*** Extract to read Section Begins ***

Have a Great Summer! 24 May 2007

With all our best wishes to those who graduated today and are off to do great things with their lives, I also want to wish those who remain with us an Enjoyable and Restful summer, and look forward to seeing you again in the fall!

It has been an interesting year for the Department of Computer Science. In the last two semesters we have seen these accomplishments:
  1. We have four new masters programs, and a veritable plethora of graduate certificate programs. The new masters programs are in enterprise computing, service oriented computing, security and privacy, and multimedia experience and management.
  2. We have introduced major revisions in our flagship M.S./C.S. program, to make it more flexible and more in tune with the needs of our graduate students. We have provided study plans that allow part-time students to graduate in two years and full-time graduate students to graduate in one year.
  3. We have a new undergraduate major, in service oriented computing, that joins our information systems major in providing a focus on front-end client-oriented applications, as opposed to the traditional hardware/software focus of the computer science and cybersecurity majors.
  4. We have made revisions to our existing undergraduate majors, so that we now have an almost-common freshman year for all majors, and much in common in the sophomore years. We are doing this to maximize the flexibility of our students to switch majors within the department within their first two years here. We are also moving some of the very successful software engineering material from senior year down into earlier years, so that students can see it and take advantage of it earlier.
  5. We have introduced several new courses, in topics such as information architecture, software development process, machine learning, visualization, human computer interaction, mainframe systems programming, service oriented architecture, and mobile and pervasive computing. These courses are approved and we plan to roll them out over the next year (a couple will not arrive until Fall 2008).
  6. We now have a "perpetual calendar" that tells you when we plan to offer each course, to help you in developing your study plan. See the course catalog for undergraduate and graduate courses. For undergraduates worried about revisions to study plans: Don't be! You can find revised study plans here. For any course that we are phasing out, we provide a substitute course that covers substantially the same material. In one case, the replacement course is just more in tune with the educational goals of our students, but if you really want the original course, we have a substitute course that substantially covers the same material there as well.

*** Extract to read Section Ends ***

* **Complete the following**
1: Reproduce the portion of the summer message that runs from "6. We now have" up to and including "there as well.".
2: According to the summer message, in how many years can full-time graduate students complete the revised M.S./C.S. program?
3: Render this sentence from the summer message into Spanish: "These courses are approved and we plan to roll them out over the next year (a couple will not arrive until Fall 2008)."

*** Data Section Begins ***

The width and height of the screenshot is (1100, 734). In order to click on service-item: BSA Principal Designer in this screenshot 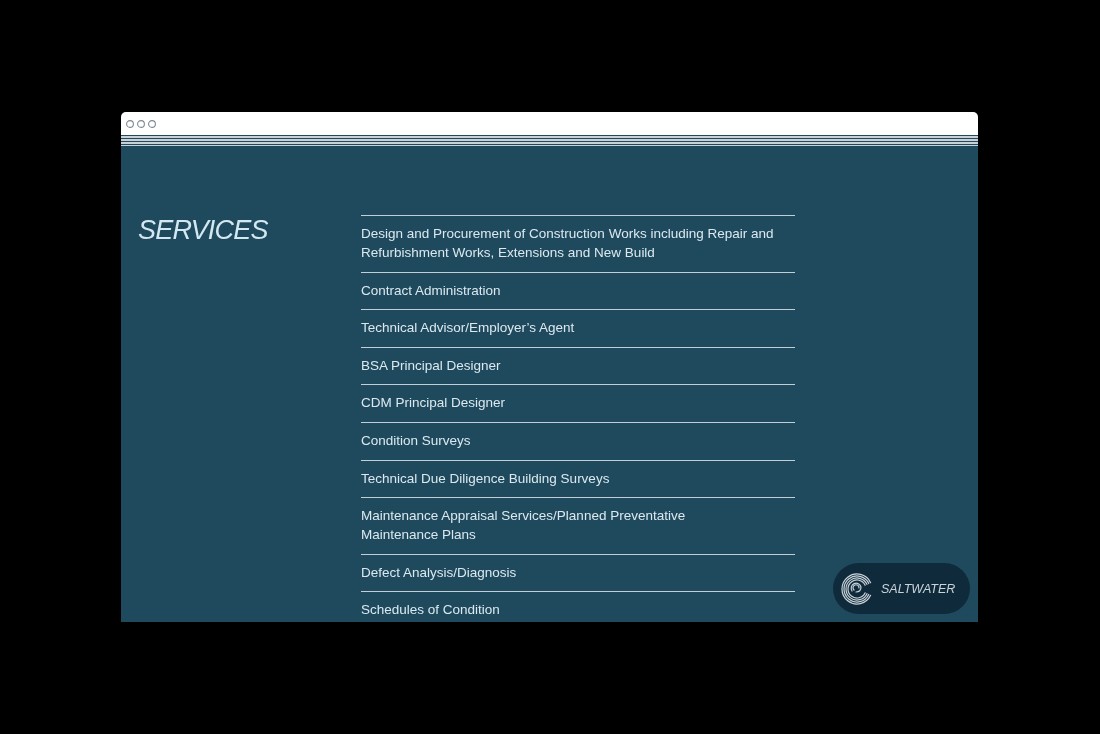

*** Data Section Ends ***

* **Answer set**
1:
6. We now have a "perpetual calendar" that tells you when we plan to offer each course, to help you in developing your study plan. See the course catalog for undergraduate and graduate courses. For undergraduates worried about revisions to study plans: Don't be! You can find revised study plans here. For any course that we are phasing out, we provide a substitute course that covers substantially the same material. In one case, the replacement course is just more in tune with the educational goals of our students, but if you really want the original course, we have a substitute course that substantially covers the same material there as well.

2: One year.

3: Estos cursos están aprobados y planeamos implementarlos durante el próximo año (un par de ellos no llegará hasta el otoño de 2008).